Hagens Berman Sobol Shapiro Cases

Flonase

Date Filed: July 3, 2008

Court: U.S. District Court

Location: Eastern District of Pennsylvania

In July 2008, HBSS filed an antitrust lawsuit on behalf of drug wholesalers and other direct purchasers against pharmaceutical manufacturer GlaxoSmithKline ("GSK") alleging that GSK unlawfully delayed the entry into the United States market of a generic version of GSK's nasal allergy drug Flonase by filing sham citizen petitions with the Food and Drug Administration (FDA). HBSS leads the litigation in consultation with other direct purchaser counsel.

Direct purchasers argue that GSK filed a series of meritless citizen petitions with the FDA solely to prevent the approval and market entry of lower cost generic forms of GSK's blockbuster drug Flonase.

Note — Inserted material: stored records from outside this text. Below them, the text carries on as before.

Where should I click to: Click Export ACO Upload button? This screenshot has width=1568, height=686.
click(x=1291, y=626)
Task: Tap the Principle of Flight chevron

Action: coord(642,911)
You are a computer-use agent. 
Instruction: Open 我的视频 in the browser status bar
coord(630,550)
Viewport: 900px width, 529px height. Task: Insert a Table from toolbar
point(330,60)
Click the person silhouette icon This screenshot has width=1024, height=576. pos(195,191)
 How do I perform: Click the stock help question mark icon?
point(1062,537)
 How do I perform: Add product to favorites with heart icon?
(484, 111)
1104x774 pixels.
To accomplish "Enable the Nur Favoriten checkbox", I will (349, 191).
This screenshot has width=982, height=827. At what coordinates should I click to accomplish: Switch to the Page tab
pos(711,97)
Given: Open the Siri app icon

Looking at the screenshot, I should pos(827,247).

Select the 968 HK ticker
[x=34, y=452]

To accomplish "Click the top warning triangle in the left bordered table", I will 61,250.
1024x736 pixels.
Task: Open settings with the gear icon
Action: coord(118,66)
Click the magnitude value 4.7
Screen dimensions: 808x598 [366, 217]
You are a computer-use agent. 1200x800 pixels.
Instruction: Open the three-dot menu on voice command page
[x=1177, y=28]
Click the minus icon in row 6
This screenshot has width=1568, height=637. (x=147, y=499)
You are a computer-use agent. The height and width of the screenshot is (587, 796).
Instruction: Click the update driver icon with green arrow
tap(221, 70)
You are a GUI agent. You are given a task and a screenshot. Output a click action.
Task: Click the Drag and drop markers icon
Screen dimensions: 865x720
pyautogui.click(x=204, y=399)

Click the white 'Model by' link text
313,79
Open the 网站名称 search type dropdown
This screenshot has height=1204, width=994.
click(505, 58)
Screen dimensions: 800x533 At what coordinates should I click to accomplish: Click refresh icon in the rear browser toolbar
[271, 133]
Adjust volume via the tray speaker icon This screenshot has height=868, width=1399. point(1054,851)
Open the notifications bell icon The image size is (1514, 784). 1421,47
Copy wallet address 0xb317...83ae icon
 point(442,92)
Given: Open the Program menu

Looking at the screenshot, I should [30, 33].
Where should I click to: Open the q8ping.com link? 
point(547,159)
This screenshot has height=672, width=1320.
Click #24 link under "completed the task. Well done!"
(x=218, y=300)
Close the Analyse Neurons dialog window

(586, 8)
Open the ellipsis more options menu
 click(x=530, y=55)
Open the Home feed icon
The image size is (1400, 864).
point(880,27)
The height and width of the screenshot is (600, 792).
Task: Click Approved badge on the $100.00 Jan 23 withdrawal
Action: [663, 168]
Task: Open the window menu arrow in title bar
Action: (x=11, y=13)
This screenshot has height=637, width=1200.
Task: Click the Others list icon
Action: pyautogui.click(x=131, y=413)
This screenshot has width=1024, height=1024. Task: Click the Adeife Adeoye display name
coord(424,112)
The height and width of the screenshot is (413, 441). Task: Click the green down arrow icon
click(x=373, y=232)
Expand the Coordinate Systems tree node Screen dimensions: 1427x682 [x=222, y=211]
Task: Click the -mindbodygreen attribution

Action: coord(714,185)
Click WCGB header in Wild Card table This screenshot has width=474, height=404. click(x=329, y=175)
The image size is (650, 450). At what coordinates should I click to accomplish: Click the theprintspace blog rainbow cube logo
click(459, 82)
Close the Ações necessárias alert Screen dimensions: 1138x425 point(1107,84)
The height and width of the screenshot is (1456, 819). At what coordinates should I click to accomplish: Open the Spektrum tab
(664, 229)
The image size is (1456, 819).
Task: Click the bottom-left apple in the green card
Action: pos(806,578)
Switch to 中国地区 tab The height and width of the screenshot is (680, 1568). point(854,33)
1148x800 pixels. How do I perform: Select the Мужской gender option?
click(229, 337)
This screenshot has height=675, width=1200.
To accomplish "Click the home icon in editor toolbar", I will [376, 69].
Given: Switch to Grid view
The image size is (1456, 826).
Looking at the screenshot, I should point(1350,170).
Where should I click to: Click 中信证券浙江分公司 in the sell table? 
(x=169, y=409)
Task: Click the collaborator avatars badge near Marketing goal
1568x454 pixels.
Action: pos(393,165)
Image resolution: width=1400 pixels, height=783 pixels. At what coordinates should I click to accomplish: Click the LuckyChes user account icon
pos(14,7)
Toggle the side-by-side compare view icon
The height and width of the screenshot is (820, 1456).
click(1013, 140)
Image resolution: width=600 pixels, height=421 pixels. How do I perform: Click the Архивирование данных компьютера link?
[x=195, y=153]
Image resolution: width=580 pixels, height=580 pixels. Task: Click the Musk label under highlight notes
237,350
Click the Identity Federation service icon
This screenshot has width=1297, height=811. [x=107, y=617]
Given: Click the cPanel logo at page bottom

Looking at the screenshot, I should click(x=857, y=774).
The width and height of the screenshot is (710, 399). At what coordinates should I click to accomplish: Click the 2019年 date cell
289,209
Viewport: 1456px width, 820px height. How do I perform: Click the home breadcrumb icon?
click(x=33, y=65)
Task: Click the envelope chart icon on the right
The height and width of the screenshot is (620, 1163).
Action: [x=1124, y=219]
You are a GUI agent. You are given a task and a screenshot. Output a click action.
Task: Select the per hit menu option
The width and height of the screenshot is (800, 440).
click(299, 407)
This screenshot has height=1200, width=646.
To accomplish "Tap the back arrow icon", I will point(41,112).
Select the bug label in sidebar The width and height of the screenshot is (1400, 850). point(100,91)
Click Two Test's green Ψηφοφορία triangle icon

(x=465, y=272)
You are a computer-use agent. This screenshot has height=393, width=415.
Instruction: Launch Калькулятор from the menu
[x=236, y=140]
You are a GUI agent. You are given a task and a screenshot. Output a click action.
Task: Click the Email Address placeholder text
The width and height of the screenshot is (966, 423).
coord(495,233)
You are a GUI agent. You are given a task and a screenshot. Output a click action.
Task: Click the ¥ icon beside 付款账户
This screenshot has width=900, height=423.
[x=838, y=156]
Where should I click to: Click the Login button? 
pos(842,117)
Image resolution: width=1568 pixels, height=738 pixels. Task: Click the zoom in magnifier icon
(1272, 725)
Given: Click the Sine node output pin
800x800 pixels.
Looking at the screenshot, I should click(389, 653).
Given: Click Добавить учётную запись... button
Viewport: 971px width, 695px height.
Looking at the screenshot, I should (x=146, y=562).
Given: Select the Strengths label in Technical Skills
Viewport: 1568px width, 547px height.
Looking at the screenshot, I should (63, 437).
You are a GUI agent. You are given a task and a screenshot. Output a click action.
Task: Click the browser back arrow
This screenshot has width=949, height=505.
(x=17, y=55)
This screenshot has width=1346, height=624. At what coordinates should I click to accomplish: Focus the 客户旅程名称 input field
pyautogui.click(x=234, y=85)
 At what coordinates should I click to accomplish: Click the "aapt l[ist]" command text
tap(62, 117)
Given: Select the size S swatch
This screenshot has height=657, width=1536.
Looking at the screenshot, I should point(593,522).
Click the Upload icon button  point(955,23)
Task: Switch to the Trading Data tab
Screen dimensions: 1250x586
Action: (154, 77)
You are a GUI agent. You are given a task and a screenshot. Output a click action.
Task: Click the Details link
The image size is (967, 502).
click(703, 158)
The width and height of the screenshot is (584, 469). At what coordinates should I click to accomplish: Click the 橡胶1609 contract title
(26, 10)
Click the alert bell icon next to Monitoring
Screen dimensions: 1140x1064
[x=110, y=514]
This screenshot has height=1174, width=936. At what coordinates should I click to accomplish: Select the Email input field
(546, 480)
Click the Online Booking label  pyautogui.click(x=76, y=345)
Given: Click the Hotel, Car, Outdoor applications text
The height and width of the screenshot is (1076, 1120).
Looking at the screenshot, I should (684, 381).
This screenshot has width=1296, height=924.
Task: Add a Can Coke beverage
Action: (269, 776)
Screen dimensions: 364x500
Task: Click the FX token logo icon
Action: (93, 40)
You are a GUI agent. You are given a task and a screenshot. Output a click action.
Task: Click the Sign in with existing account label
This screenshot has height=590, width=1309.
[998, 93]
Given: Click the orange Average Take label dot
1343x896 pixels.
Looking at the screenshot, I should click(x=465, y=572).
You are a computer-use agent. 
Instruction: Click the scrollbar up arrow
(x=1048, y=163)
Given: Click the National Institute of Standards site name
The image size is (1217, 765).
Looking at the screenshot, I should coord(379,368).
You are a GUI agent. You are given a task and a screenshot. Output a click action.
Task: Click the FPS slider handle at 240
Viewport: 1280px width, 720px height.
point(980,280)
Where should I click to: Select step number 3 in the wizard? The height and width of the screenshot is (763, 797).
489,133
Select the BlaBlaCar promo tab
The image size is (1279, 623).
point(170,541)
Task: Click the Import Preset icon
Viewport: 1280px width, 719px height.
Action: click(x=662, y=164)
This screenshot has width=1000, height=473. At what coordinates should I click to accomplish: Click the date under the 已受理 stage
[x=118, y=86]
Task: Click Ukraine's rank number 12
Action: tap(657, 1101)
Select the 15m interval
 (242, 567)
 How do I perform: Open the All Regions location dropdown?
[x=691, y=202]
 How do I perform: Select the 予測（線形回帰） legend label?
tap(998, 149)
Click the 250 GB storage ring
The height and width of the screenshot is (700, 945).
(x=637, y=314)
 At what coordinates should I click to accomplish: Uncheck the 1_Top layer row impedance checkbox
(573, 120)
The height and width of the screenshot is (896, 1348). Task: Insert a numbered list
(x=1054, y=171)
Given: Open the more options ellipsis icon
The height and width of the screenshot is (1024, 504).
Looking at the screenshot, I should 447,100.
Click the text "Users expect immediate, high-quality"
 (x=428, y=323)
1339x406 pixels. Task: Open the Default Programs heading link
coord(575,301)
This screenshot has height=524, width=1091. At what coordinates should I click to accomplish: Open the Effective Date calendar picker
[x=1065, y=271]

The initial citizen petition was filed on the eve of the FDA's approval of a generic form of Flonase.

Direct purchasers argue that the issues raised to the FDA in GSK's citizen petitions did not relate to the safety and efficacy of the potential generic product and were not credible. However, because the FDA would take time to respond to the citizen petitions before approving a generic manufacturer's application, the citizen petitions served to delay the approval of the generic form so that GSK could continue to enjoy exclusive rights to market its own product, free from generic competition. For every month that a generic product was delayed, the case alleges GSK reaped tens of millions of dollars in ill-gotten profits from consumers and direct purchasers.

Plaintiffs' motion for class certification will be filed by the end of 2009.